Cyber Weapons 2

In addressing the viability cyber-weapons in the international arena, it is worthwhile to note that the technology is so new as to have few case studies available for analysis, and virtually no cases for which longitudinal outcomes are available. Any analysis of cyberweaponry occurs in the absence of any system of norms or regulations addressing this new mode of combat. That being said, contrary to Lucian’s earlier post, it’s worth considering the position that while defensive technologies are certainly a crucial part of our national defense strategy, a focus on defense does not preclude our pursuing offensive capabilities. The reasons for maintaining equally strong, if not stronger offensive cyberwarfare development are as follows.

We should develop stronger offensive cyberweapons, if not out of direct need to have the offensive strength to inflict damage upon enemy targets, then out of a need to better understand potential means of attack on the United States. Indeed, one of the best ways to develop strong defensive technologies is to anticipate the offensive technologies our enemies might wish to use against us. The development and release of the Stuxnet virus, for example, called attention to the security gaps in programmable logic controllers in infrastructure in the United States, and electricity providers are now taking steps to ensure that their grids are well secured.

It’s easy to imagine how this course of action might lead to an escalating cyber arms race, and far be it from the goal of any country to pursue a course of mutually assured destruction with its many. But all evidence indicates that America’s adversaries (and even some of her ostensible allies) have begun developing offensive capabilities. China, among other countries, has been the source of an enormous volume of attacks on the United States, having made multiple attempts at breaching the Pentagon’s servers. Given the Chinese government’s tight control on the Internet usage of their subjects, I find it implausible that authorities in Beijing are unaware of these attacks—although they may not directly sponsor them, their tacit consent is cause enough for concern. Our collaboration with Israel’s defense agency, Mossad, on Stuxnet and other cyberattacks has demonstrated that Israel already considered the implications of cyberwarfare and is moving swiftly to develop that capability.

Granted, the United States is right to use cyberweaponry with a hefty dose of caution—the high development costs and limited possibility for reuse of any one virus means that each attack must be carefully considered. The zero-days that made the Stuxnet virus so devasting and so sophisticated are useless to exploit once revealed (Microsoft, for example, issued a patch for one of the zero-days within weeks of the Stuxnet story being released).

I would also urge caution in asserting too hastily that conventional methods of warfare are adequate for the changed landscape of modern conflicts. As has been noted previously, we are establishing a risky precedent in engaging in attacks on targets that are ostensibly civilian, if not actually so. That being said, traditional standards of warfare are no longer sufficiently graduated as to accommodate the full spectrum of policy options that the United States wishes to pursue. Let us consider, for example, the attack on the Natanz enrichment facility in Iran using the Stuxnet virus, for which the U.S. and Israeli governments have tacitly, if not explicitly acknowledged responsibility.
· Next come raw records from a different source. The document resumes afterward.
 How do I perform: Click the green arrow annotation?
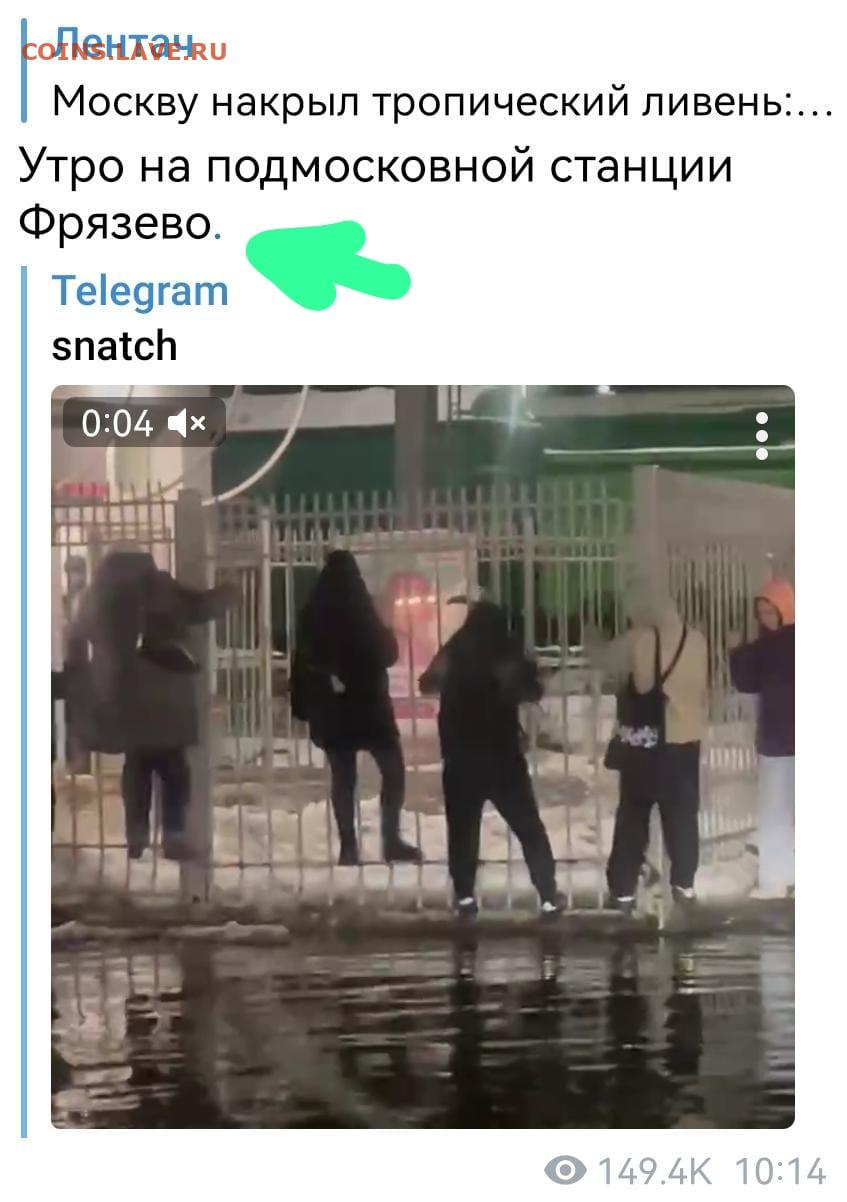328,263
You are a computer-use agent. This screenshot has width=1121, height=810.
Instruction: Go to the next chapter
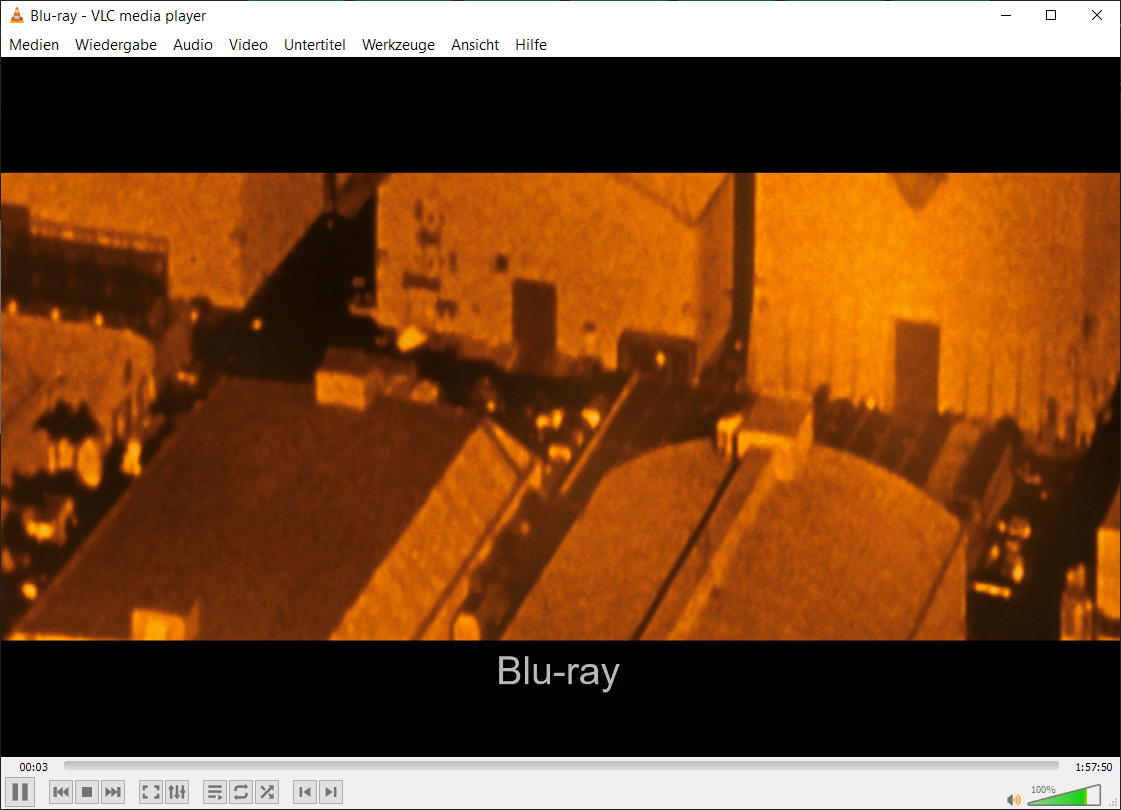tap(331, 791)
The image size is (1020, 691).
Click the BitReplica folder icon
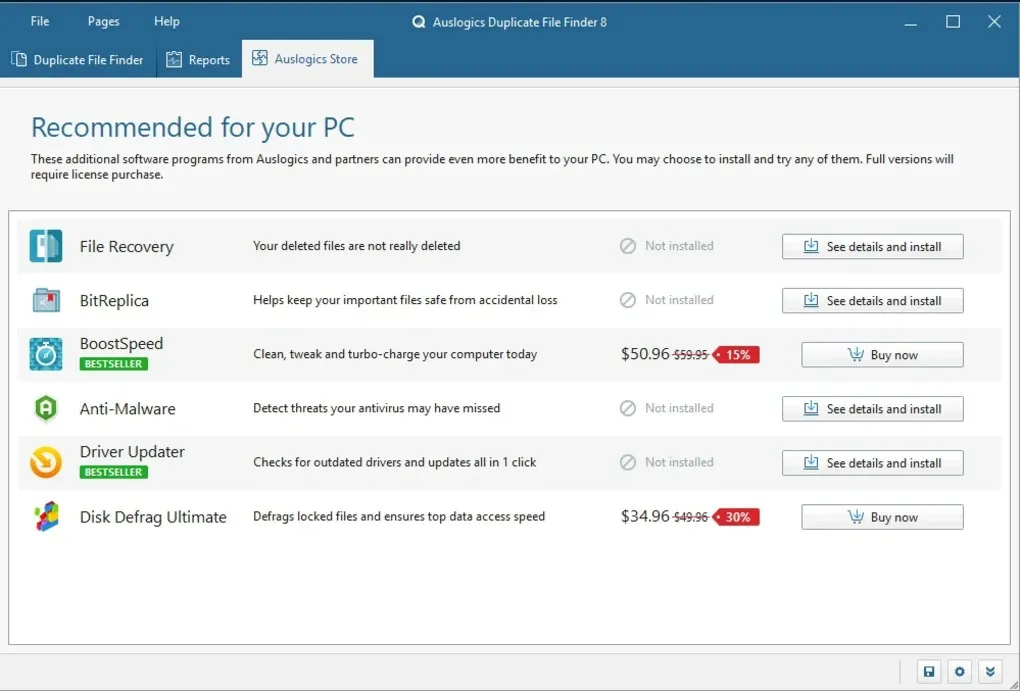[46, 300]
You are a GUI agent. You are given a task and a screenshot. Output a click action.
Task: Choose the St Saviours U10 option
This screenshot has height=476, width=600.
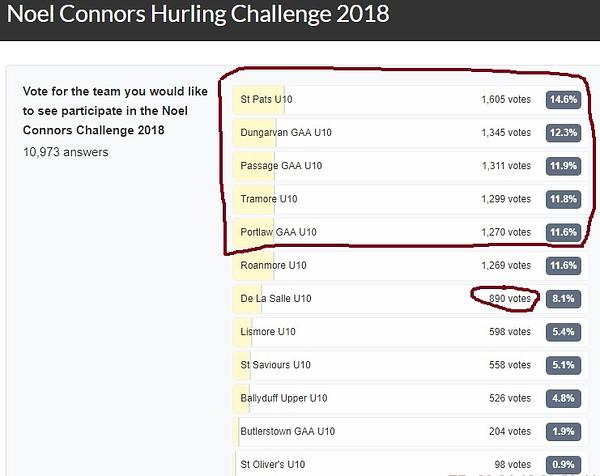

Traditional policy options to address the possibility of Iran’s escalating nuclear capabilities would have included economic sanctions, drone strikes, or at worst, invasion of the country (as we did in Iraq a decade ago). Iran has long been subject to both uni- and multilateral economic sanctions from the United States, European Union, and U.N. Security Council. Members of the Iranian Revolutionary Guard have had their assets frozen, and an embargo on many products stifles the flow of goods into the country, yet our intelligence indicates that Iran’s nuclear program is as strong as ever. Drone strikes would have been able to effectively disable Iran’s nuclear capabilities for months or even years, but the United States would have a difficult time denying responsibility for the attacks. This lack of plausible deniability would have been perceived by an overt act of war, embroiling the United States in yet another ill-advised conflict in the Middle East. Invasion, by any standard an extreme response, would have most certainly escalated the issue far beyond the range of what would have been considered acceptable to U.S. military brass. Stuxnet, while not entirely effective, was most likely a happy medium between inaction and overreaction. The use of cyberweaponry allowed the United States some degree of plausible deniability while maintaining flexibility in future policy actions.

Furthermore, this view of offensive capabilities ignores the possibility of using cyberweaponry as a tool for espionage. While neither offensive nor defensive, espionage using code rather than physical means (whether personnel or drones) poses a much smaller risk to the United States’ intelligence resources. The utility of code in industrial espionage has already been well-established; Symantec at first glance suspected Stuxnet to be a particularly sophisticated means of industrial espionage. For targets that are well-connected to the Internet, using viruses to relay information about factory layouts rather than risking the security of personnel on the ground seems to be a far more prudent and effective use of our large, but limited national security resources.